Stored items

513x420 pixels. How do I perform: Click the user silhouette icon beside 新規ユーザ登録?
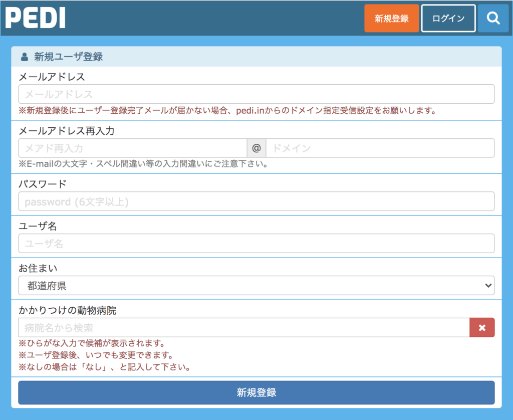point(25,57)
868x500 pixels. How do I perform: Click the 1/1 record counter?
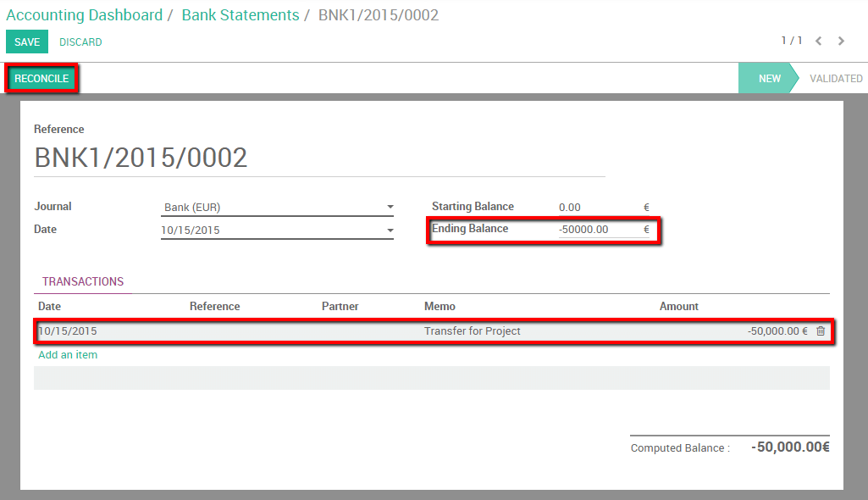pos(793,40)
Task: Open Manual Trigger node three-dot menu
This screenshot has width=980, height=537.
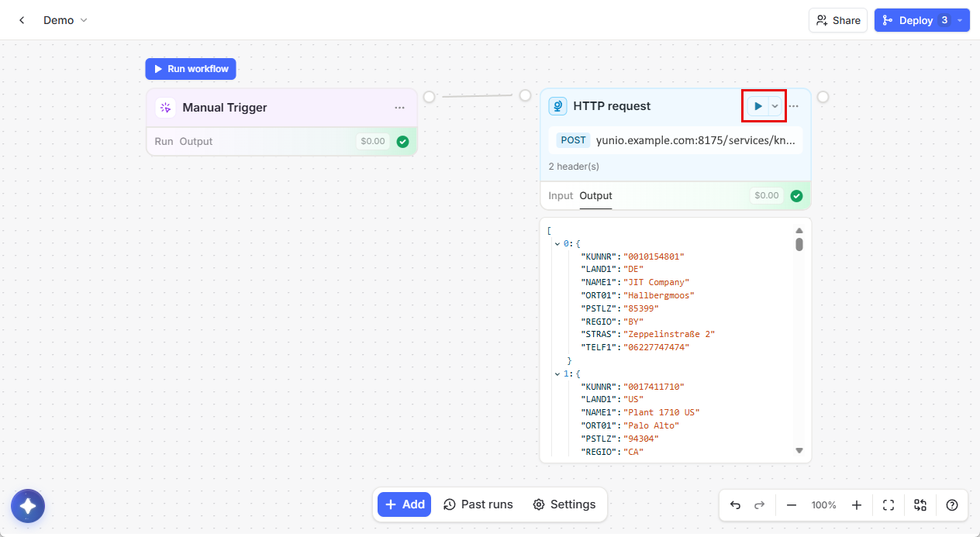Action: [399, 108]
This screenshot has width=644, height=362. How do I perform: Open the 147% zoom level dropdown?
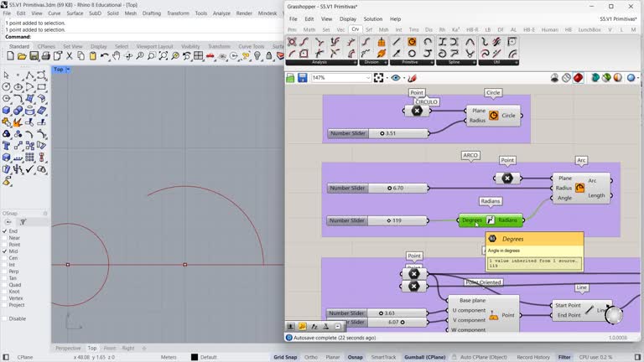click(367, 78)
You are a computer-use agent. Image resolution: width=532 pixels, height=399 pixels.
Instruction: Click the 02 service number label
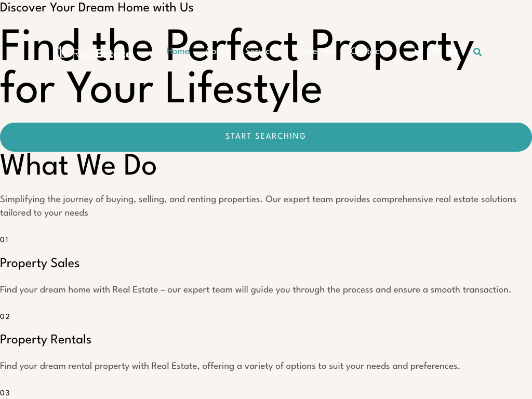click(x=5, y=316)
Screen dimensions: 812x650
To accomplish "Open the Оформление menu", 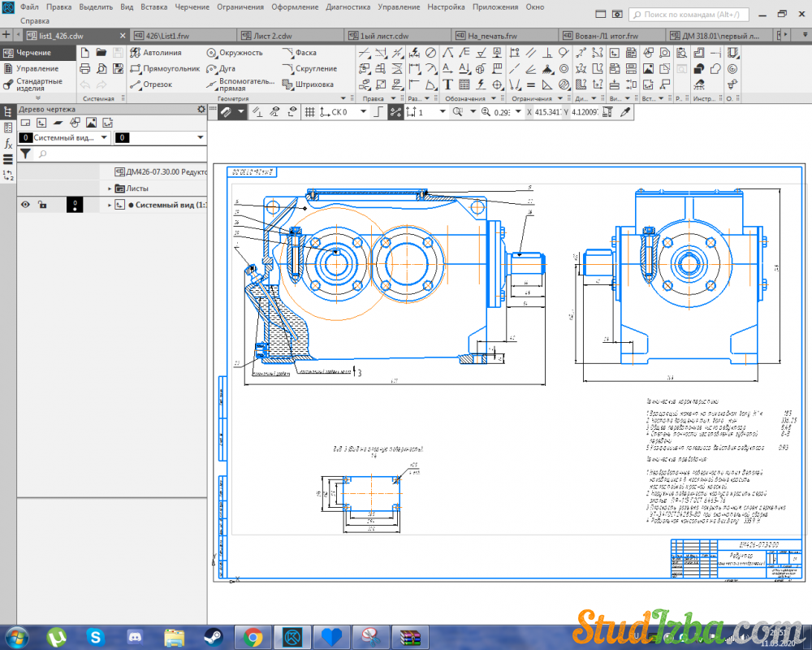I will pos(295,7).
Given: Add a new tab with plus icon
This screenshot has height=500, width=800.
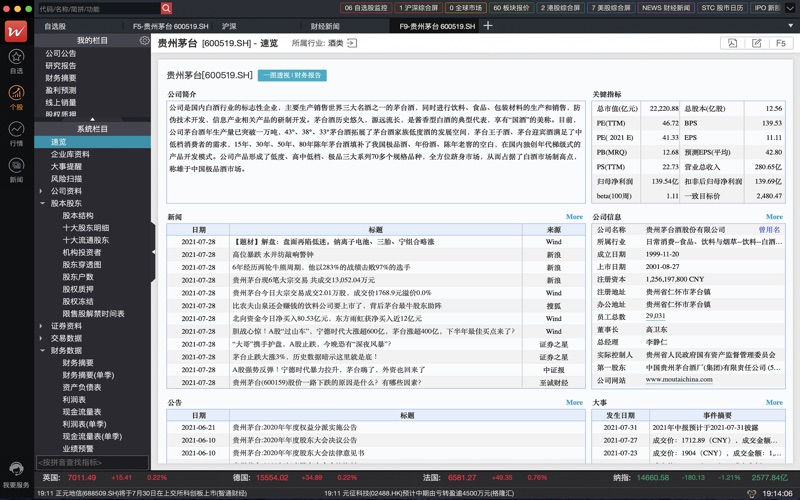Looking at the screenshot, I should 488,26.
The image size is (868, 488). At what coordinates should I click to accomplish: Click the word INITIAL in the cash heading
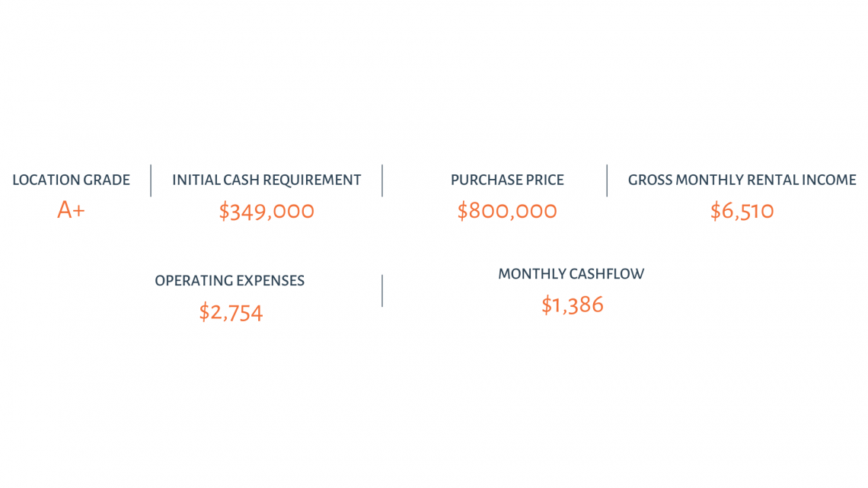196,180
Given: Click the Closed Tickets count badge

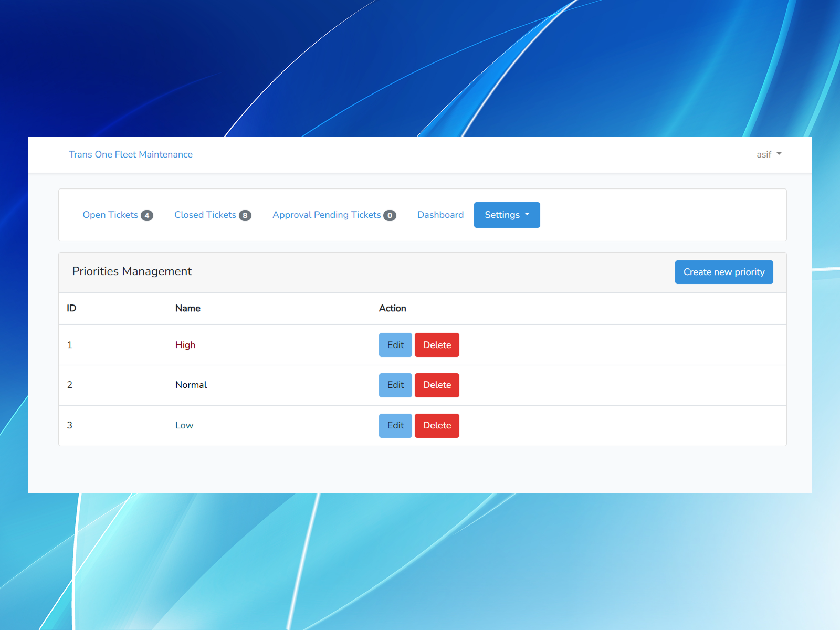Looking at the screenshot, I should click(245, 215).
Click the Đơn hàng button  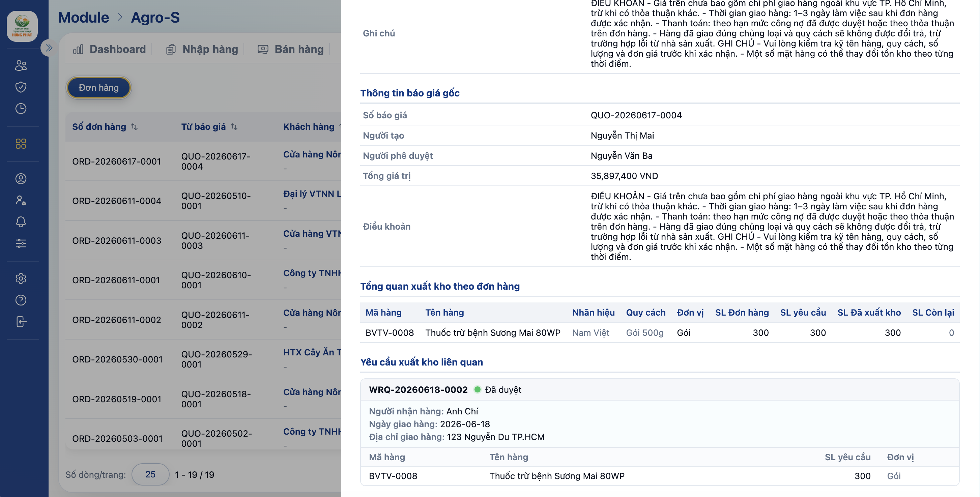coord(99,87)
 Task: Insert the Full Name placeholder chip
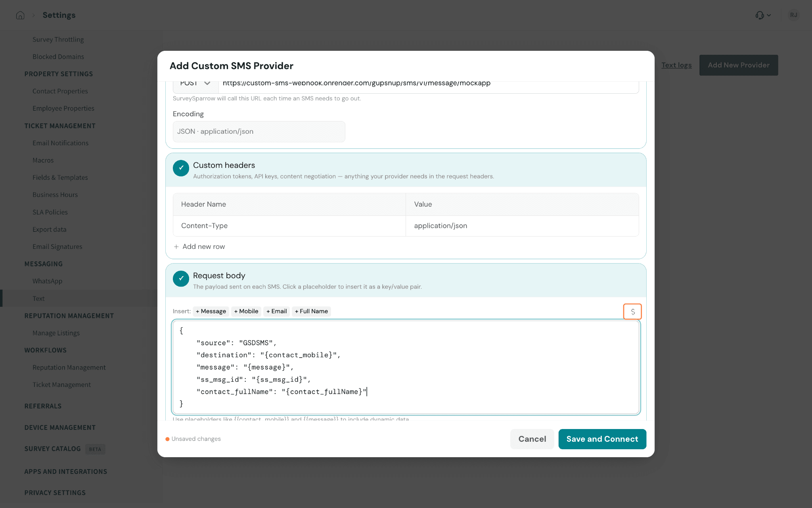click(x=312, y=311)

- WHAT IS EXPECTED -
Would you give again, exactly, the lines in the data above that run from the line containing "Task: Open Manual Trigger node three-dot menu" to the line containing "You are a computer-use"? Include both ends and no pictures.

- EXERCISE SOLUTION -
Task: Open Manual Trigger node three-dot menu
This screenshot has width=980, height=537.
Action: [399, 108]
This screenshot has width=644, height=362. How do I perform: Open the 147% zoom level dropdown?
click(367, 78)
You are a computer-use agent. Image resolution: width=532 pixels, height=399 pixels.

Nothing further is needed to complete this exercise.